::: Material for the task :::

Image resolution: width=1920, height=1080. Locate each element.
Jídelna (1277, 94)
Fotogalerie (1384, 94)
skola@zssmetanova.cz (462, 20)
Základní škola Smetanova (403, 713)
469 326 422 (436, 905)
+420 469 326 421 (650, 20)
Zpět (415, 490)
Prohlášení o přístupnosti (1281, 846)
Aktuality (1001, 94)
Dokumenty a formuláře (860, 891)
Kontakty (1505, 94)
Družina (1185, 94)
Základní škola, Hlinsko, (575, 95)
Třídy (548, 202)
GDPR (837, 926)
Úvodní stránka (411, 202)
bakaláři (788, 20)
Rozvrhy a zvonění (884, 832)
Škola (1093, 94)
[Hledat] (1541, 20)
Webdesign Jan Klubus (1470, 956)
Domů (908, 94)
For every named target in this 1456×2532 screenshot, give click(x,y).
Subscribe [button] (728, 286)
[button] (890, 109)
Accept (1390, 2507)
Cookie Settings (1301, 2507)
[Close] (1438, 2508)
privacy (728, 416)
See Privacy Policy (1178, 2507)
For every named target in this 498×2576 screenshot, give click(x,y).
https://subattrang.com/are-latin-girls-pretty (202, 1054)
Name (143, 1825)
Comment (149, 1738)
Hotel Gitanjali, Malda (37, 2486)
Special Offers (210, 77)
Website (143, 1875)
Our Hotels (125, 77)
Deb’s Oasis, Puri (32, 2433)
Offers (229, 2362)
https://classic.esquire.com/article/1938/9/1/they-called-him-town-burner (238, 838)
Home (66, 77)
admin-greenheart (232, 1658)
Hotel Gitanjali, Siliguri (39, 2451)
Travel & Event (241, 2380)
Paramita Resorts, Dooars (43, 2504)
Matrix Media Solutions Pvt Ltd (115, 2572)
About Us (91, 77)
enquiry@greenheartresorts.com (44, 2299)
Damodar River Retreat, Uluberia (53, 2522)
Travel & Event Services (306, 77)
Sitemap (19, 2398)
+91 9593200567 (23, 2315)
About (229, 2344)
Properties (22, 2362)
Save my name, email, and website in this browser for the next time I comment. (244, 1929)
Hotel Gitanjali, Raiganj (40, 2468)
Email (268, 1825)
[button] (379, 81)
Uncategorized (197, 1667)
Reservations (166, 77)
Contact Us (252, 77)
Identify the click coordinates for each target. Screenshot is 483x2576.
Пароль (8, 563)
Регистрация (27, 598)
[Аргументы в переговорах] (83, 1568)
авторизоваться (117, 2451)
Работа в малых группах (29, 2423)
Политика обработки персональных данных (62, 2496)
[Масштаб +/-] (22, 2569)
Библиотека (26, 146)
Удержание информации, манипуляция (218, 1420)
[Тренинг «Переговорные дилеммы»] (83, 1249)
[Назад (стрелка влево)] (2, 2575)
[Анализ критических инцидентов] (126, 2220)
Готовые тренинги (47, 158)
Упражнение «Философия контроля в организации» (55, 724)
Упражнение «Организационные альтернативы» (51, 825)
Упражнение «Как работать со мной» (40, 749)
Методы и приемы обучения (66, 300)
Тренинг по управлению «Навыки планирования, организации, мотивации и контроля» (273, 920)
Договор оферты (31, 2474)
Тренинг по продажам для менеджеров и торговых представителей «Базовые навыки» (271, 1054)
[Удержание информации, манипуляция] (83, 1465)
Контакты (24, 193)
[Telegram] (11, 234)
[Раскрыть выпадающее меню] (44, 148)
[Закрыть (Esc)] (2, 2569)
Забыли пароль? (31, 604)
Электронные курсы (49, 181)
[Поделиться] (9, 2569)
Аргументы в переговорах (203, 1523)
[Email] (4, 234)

:::

**Your instructions**:
Tally the lines of the records holding the word "организации", then give only the resulting number.

**Answer for this exercise**:
2